The financial burdens and requirements of all age ranges are coming under increased scrutiny in the wake of political and economic uncertainty.
Changing social demographics and attitudes to borrowing are also placing an increased emphasis on the need for a more holistic advice process across all areas of financial services.
When you add increased regulatory and market complexity into the mix, its little wonder that consumers, lenders and service providers are more reliant than ever on intermediary channels to provide both support and volume for their offerings.
One of the major challenges facing the intermediary market is later life financial management. Now you might think this is beyond the realms of the average mortgage adviser, but this area leads to repercussions along the advice chain.
Average life expectancy in the UK is now 87 years, yet the average adult expects to retire at 65 and live to just 82.
This data was included in research from Scottish Widows which also found that the majority (80%) of advisers said their clients underestimate how much they need to save in retirement.
In addition, more than half (56%) often see clients underestimating how long they’ll live for.
As a result, advisers said they are regularly having conversations with their clients to discuss the potential for running out of assets and agree on plans to mitigate this.
This data highlights the challenges facing the intermediary market.
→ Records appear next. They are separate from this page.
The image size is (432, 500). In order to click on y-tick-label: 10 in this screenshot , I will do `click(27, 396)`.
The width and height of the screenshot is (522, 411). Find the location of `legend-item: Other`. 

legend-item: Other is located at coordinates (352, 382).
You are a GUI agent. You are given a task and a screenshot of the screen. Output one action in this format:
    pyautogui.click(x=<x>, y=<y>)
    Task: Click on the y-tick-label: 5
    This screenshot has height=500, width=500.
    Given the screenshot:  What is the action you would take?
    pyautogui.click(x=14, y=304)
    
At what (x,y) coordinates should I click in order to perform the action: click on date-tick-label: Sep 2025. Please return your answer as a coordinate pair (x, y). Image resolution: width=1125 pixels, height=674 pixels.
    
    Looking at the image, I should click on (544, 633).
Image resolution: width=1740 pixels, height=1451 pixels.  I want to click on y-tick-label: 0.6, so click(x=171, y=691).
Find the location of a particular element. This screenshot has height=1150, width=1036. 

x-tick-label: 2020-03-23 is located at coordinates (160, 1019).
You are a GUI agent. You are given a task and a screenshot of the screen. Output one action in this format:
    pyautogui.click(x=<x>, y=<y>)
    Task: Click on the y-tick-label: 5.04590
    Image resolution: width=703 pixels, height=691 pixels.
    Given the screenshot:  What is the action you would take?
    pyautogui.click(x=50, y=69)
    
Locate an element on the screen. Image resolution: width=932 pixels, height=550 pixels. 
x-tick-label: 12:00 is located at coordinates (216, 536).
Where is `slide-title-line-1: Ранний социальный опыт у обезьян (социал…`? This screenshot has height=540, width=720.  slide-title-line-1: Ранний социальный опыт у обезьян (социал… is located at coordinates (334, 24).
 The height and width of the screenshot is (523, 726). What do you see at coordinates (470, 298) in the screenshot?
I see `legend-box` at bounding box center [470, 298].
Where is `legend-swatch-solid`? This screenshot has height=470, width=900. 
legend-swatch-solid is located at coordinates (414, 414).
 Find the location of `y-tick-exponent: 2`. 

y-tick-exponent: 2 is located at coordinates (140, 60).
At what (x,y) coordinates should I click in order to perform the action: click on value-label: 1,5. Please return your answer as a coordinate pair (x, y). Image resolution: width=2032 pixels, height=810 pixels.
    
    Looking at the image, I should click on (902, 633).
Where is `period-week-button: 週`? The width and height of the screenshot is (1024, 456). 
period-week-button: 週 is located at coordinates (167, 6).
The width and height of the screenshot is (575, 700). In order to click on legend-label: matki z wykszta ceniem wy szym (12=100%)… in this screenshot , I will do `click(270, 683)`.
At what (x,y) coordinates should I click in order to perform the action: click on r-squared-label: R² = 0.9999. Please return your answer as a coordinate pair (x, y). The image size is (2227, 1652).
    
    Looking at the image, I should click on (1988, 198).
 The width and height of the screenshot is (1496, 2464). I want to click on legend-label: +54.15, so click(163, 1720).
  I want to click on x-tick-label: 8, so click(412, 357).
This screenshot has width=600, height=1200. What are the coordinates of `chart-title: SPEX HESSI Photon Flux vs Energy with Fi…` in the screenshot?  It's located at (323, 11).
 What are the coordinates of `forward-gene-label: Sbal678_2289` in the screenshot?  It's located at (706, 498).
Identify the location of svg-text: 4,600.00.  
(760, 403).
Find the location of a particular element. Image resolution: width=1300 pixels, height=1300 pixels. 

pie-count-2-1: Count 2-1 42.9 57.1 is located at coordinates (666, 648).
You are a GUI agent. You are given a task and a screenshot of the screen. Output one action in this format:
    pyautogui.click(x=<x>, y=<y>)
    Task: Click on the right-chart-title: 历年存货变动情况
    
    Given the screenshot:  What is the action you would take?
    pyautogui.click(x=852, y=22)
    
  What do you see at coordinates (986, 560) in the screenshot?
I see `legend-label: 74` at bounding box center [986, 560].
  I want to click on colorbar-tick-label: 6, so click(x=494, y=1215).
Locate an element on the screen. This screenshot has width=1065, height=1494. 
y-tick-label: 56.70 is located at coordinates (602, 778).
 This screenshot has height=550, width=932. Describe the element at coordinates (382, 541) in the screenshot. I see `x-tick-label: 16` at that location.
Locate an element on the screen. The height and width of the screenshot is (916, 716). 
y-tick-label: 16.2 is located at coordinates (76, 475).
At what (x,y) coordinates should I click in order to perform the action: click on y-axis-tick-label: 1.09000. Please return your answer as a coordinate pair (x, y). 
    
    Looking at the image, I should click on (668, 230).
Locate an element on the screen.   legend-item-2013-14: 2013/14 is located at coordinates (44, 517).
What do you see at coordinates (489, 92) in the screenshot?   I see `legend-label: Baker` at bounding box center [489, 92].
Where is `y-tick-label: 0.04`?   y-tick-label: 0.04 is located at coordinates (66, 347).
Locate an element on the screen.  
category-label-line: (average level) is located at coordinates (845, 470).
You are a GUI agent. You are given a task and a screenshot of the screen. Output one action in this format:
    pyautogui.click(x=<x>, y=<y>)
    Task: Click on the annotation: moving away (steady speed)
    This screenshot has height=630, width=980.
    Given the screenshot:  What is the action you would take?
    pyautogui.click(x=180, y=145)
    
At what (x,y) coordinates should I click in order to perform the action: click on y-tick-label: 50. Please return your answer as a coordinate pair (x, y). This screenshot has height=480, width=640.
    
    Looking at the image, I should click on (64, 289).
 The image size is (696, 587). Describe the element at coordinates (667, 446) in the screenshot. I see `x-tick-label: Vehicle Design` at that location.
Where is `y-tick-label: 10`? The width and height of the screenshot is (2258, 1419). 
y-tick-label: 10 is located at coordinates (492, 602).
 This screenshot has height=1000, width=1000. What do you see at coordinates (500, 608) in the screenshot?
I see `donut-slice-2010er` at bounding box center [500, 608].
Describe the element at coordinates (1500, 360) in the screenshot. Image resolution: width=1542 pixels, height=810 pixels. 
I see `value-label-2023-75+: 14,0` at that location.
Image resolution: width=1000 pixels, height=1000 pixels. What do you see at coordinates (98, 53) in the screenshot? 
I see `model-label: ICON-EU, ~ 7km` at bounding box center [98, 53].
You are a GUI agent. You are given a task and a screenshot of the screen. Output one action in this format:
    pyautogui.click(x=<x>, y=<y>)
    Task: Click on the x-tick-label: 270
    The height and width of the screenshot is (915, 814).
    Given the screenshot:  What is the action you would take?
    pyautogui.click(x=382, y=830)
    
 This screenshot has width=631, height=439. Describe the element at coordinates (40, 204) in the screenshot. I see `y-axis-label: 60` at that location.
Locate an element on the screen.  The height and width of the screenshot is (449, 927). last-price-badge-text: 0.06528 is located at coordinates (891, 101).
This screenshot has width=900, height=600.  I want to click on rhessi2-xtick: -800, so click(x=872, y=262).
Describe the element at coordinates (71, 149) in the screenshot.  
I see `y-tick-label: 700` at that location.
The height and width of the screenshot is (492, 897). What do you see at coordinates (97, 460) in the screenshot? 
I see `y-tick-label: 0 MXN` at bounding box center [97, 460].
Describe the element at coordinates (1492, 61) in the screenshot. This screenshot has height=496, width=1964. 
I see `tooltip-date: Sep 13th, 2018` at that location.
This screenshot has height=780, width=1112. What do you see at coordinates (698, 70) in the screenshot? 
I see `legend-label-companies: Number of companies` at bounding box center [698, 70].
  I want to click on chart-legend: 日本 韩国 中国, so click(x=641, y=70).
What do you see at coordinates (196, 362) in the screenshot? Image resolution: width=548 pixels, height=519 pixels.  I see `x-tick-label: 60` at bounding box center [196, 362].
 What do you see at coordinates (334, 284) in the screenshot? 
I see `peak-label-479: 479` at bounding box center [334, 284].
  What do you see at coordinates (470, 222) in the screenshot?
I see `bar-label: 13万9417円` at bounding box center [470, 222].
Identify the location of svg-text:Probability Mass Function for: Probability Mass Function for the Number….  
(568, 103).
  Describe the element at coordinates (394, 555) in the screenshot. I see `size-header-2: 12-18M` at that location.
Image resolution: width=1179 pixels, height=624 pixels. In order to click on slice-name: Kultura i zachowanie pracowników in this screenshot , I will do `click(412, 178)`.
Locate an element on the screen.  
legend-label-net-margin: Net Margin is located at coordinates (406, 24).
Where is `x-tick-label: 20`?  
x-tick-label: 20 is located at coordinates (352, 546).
And how important good quality professional advice is, in terms of offering access to the right levels of information and range of options throughout a borrower’s lifecycle – as circumstances, both financial and personal, will continue to change. Let’s start from the beginning.
First-time buyers will always be the bedrock of the mortgage market and the foundation on which many advisory processes are built. Thankfully, first-time buyer demand is rising.
The latest figures released by UK Finance showed that there was strong growth in first-time buyer numbers over the summer – with year-on-year figures up 5.8%.
According to the data, 32,640 new first-time buyer mortgages and 32,710 homemover mortgages completed in July 2019 yearly rises of 5.8% and 1.4% respectively.
Of course, the outlook is more challenging in certain areas of the UK, but first-time buyer growth is being experienced across many regional markets where affordability is less of a burden and is supported by some highly competitive mortgage rates, even at the higher end of the LTV scale.
The increased support of family members in helping first-time buyers onto the property ladder is also evident, a trend which is putting further weight onto the shoulders of parents which may also be impacting their financial well-being and potential retirement plans.
The latest ‘hotel of Mum and Dad’ report from MoneySuperMarket revealed that a quarter of the nation’s millennials and young professionals are moving back home to save money for a deposit.
It suggested that children who move back home to save money cost their parents over £1,600 during their stay, a year-on-year increase of 83%.
The findings showed that returning children are staying with their parents for longer at an average of 10.3 months, enabling them to save £6,829 overall.
While the average rent contribution is £212, nearly half of children (48%) don’t offer to pay anything during their stay.
The cost of housing and catering for a returning child is increasingly having an impact on parents’ finances, with over twice as many parents cutting back on lifestyle choices.
Moving further along the lending scale, it was also interesting to see research from Key reveal that retired homeowners are increasingly considering cashing in buy-to-lets, acting as guarantors, as well as remortgaging or taking out new mortgages (including equity release) to help children and grandchildren onto the property ladder.
While parents and grandparents continue to use both savings (95%) and pension funds (21%) to give the younger generation a step onto the housing ladder, they are increasingly also looking at their own property assets to meet this need.
According to the study of 150 mortgage advisers, 19% have had enquiries from older customers about selling buy-to-lets and holiday homes, while 32% have been asked about acting as guarantors to help their children or grandchildren onto the property ladder.
That is on top of 28% who are investigating the option of remortgaging and 21% taking out new mortgages as the pressure builds on over-55s to share property wealth with the younger generations.
Intermediary respondents estimated that 47% of first-time buyers are partially helped with their deposit by grandparents or parents, with only a third managing to go it alone without any financial support.
This BOMAD boost means that brokers are confident in the market with 60% of brokers expecting a rise in first-time buyer enquiries this year.
In many ways, the gap between the older and younger generations appears larger than ever but when it comes to financial support this appears to be closing.